4. What is a "legacy URL alias"?

edit

As depicted above, when an object is converted to become share-capable, if it exists in a non-Default space, its ID gets changed. To preserve its old ID, we also create a special object called a legacy URL alias ("alias" for short); this alias retains the target object’s old ID (sourceId), and it contains a pointer to the target object’s new ID (targetId).

Aliases are meant to be mostly invisible to end-users by design. There is no UI to manage them directly. Our vision is that aliases will be used as a stop-gap to help us through the 8.0 upgrade process, but we will nudge users away from relying on aliases so we can eventually deprecate and remove them.

5. Why are there three different resolve outcomes?

edit

The resolve() function checks both if an object with the given ID exists, and if an object has an alias with the given ID.

  1. If only the former is true, the outcome is an 'exactMatch' — we found the exact object we were looking for.
  2. If only the latter is true, the outcome is an 'aliasMatch' — we found an alias with this ID, that pointed us to an object with a different ID.
  3. Finally, if both conditions are true, the outcome is a 'conflict' — we found two objects using this ID. Instead of returning an error in this situation, in the interest of usability, we decided to return the most correct match, which is the exact match. By informing the consumer that this is a conflict, the consumer can render an appropriate UI to the end-user explaining that this might not be the object they are actually looking for.

Outcome 1

When you resolve an object with its current ID, the outcome is an 'exactMatch':

Sharing Saved Objects resolve outcome 1 (exactMatch)

This can happen in the Default space and in non-Default spaces.

Outcome 2

When you resolve an object with its old ID (the ID of its alias), the outcome is an 'aliasMatch':

Sharing Saved Objects resolve outcome 2 (aliasMatch)

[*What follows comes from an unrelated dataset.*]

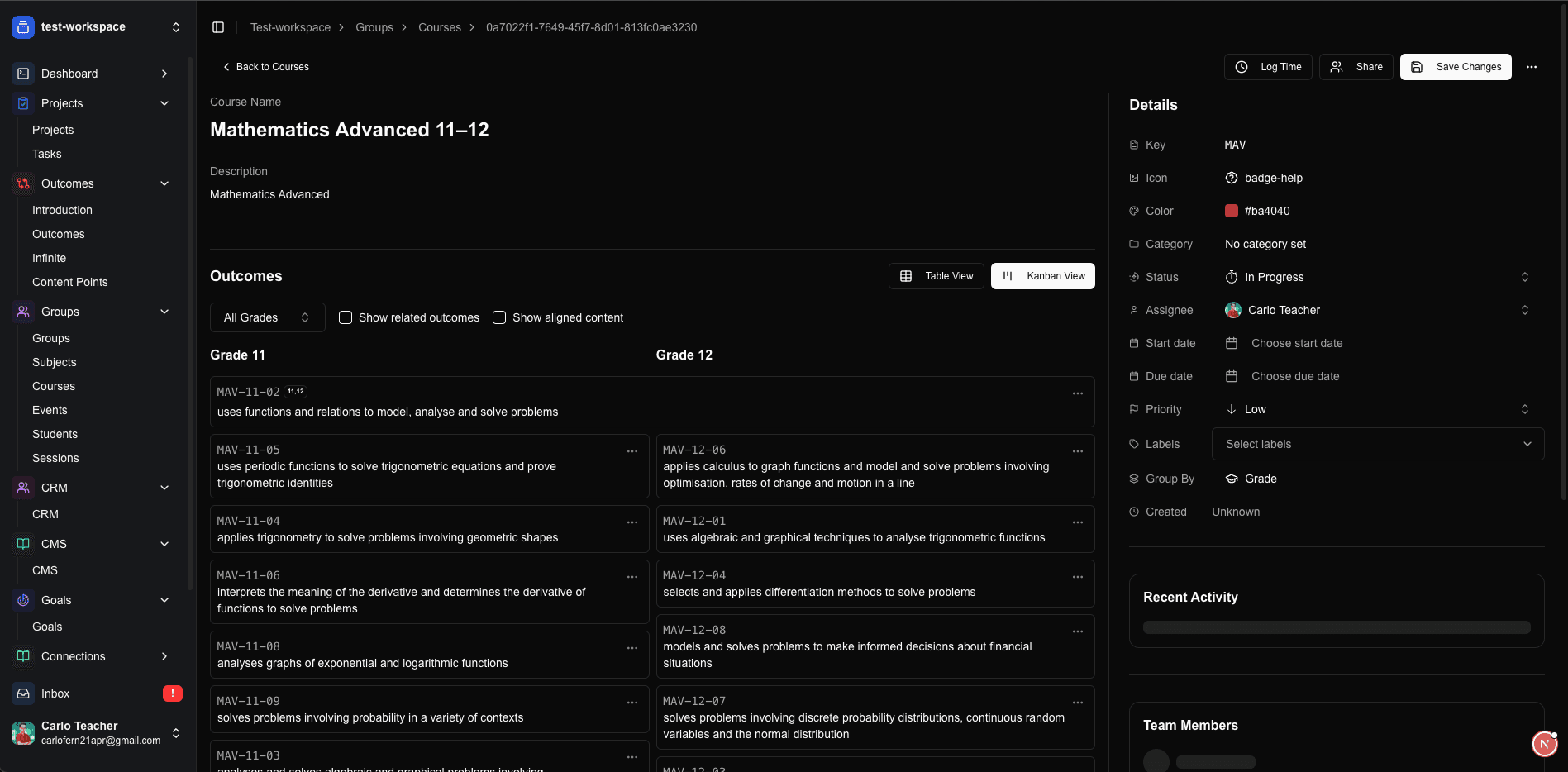The width and height of the screenshot is (1568, 772).
Task: Switch to Table View
Action: 937,276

This outcome can only happen in non-Default spaces.

Outcome 3

The third outcome is an edge case that is a combination of the others. If you resolve an object ID and two objects are found — one as an exact match, the other as an alias match — the outcome is a 'conflict':

Sharing Saved Objects resolve outcome 3 (conflict)

We actually have controls in place to prevent this scenario from happening when you share, import, or copy objects. However, this scenario could still happen in a few different situations, if objects are created a certain way or if a user tampers with an object’s raw ES document. Since we can’t 100% rule out this scenario, we must handle it gracefully, but we do expect this will be a rare occurrence.

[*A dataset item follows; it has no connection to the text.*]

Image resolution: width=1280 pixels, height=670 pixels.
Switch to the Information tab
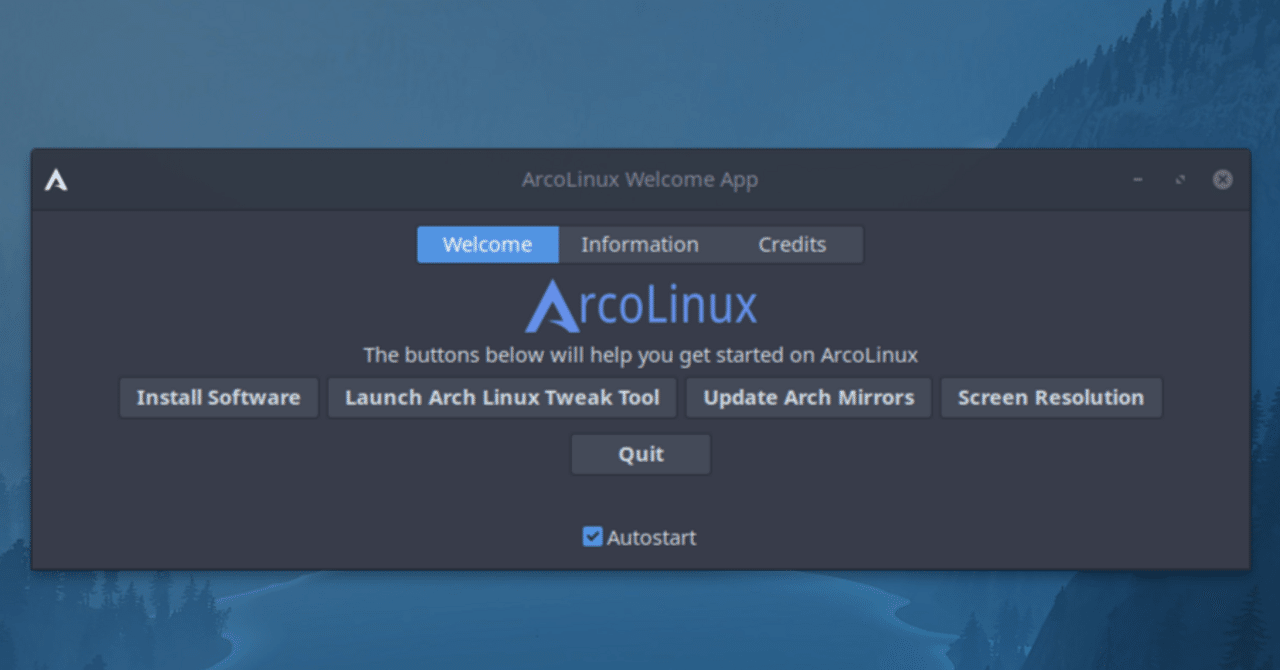point(639,244)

It is important to note that when a 'conflict' occurs, the object that is returned is the "most correct" match — the one with the ID that exactly matches.

6. Should I always use resolve instead of get?

edit

Reading through this guide, you may think it is safer or better to use resolve() everywhere instead of get(). Actually, we made an explicit design decision to add a separate resolve() function because we want to limit the affects of and reliance upon legacy URL aliases. To that end, we collect anonymous usage data based on how many times resolve() is used and the different outcomes are encountered. That usage data is less useful is resolve() is used more often than necessary.

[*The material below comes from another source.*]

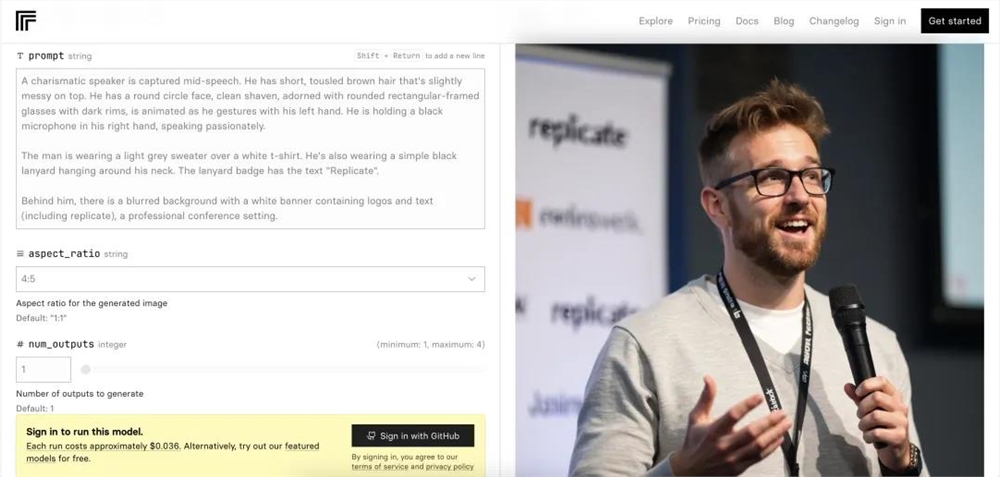Click the Sign in link
Screen dimensions: 1000x477
point(890,21)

Ultimately, resolve() should only be used for data flows that involve a user-controlled deep link to an object. There is no reason to change any other data flows to use resolve().

7. What about external plugins?

edit

External plugins (those not shipped with Kibana) can use this guide to convert any isolated objects to become share-capable or fully shareable! If you are an external plugin developer, the steps are the same, but you don’t need to worry about getting anything done before a specific release. The only thing you need to know is that your plugin cannot convert your objects until the 8.0 release.

8. How will users be impacted?

edit

Refer to Saved Object IDs documentation for more details how users should expect to be impacted.